I might have scared my kid with the trailer for the new It, because he's been on a family film streak of late. Which isn't ideal, but watching the 1998 Lindsay Lohan version of The Parent Trap has me wondering... Maybe Lohan didn't play both twin roles, maybe she actually is a twin and somewhere, almost 20 years later, there's another Lindsay Lohan out there living on a tropical island somewhere absolutely killing it...

These are the thoughts that can creep up on a person on a marathon movie run that includes Hocus Pocus and Are We There Yet? Parent movie watching can be a lot of fun, but I'm drawing the line at My Little Pony: The Movie, playing this week at the Whistler Village 8.

And it's not because I'm not down with impeccably groomed ponies spreading messages of acceptance and friendship. I got no problems with the Pony TV show (and not just because Whistler local Ali Milner voices the dragon), but this movie looks like too much pony — what works as a 22-minute story doesn't just instantly translate to a 90-minute format, and this looks like a miniature horse shitshow.

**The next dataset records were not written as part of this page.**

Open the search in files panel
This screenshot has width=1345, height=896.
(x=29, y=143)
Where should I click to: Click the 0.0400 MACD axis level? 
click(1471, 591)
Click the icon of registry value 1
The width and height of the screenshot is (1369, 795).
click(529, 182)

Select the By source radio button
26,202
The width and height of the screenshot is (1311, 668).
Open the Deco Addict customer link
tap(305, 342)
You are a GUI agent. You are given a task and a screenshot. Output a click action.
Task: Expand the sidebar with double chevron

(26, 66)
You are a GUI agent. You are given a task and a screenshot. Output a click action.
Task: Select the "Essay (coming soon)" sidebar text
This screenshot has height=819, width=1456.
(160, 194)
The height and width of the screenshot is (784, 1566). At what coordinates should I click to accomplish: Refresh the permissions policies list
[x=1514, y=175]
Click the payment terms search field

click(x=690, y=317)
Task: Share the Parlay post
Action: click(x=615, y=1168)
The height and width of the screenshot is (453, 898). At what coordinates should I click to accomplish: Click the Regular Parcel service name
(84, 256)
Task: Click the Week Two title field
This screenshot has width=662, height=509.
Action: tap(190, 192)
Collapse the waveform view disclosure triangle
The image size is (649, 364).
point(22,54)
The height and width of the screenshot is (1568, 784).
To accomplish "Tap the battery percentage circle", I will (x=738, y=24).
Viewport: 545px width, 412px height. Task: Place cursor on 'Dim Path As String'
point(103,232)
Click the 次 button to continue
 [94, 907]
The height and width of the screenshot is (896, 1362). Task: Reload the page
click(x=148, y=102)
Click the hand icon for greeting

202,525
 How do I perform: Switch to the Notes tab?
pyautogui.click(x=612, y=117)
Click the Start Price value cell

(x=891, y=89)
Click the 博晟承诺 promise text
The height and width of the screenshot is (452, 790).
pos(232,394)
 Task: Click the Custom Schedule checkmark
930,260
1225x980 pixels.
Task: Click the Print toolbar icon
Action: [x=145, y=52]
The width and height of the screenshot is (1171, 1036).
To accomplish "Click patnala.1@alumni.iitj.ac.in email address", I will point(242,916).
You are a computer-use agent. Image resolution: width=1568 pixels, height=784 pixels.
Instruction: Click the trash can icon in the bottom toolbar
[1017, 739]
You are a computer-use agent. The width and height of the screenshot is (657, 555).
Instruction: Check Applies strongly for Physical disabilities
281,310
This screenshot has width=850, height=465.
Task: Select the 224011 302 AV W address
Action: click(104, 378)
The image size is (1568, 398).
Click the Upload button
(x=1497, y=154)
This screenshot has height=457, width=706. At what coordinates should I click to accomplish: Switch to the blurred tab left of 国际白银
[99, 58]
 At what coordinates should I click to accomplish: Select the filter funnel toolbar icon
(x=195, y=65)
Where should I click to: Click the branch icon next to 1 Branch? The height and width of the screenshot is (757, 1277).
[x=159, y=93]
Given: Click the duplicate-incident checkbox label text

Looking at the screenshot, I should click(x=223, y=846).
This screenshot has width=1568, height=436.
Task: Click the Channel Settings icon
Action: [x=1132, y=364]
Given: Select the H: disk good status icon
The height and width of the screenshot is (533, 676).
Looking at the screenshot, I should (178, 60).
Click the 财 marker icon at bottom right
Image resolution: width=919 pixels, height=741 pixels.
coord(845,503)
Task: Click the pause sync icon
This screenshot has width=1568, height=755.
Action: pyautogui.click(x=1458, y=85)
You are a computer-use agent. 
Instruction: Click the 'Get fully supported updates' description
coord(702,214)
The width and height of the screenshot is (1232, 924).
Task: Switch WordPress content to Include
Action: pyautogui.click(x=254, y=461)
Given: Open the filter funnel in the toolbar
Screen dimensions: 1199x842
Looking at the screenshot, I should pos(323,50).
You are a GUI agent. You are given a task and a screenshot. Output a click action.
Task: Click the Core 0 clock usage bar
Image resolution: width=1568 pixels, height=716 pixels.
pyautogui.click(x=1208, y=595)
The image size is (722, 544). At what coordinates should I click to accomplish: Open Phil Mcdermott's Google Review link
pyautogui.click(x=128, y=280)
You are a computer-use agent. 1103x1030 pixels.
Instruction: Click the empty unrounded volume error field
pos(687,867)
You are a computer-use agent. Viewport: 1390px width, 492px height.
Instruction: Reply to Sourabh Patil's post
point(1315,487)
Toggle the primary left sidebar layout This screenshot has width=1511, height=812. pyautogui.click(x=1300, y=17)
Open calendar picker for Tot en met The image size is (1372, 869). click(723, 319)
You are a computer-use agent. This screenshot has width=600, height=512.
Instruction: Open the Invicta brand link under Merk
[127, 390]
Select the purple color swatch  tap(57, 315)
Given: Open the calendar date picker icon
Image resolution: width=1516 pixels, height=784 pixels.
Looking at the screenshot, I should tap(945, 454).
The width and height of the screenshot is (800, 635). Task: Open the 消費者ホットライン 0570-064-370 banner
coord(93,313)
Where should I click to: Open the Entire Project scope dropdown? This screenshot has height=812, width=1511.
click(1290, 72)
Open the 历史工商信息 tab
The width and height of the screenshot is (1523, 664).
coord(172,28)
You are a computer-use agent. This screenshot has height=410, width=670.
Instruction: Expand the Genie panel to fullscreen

Certainly, the voice cast here is top shelf. Rainbow Dash, Twilight Sparkle and the rest of the equine gang somehow managed to wrangle Emily Blunt (The Devil Wears Prada, Sicario), Liev Schreiber (Goon), Zoe Saldana (Avatar) and Michael Peña (Crash). But don't be fooled, it's a trap! Early reports are that My Little Pony: The Movie is so discombobulated and poorly everything'd that it's less fun than eating Skittles until you puke, then eating the puke 'til you puke again.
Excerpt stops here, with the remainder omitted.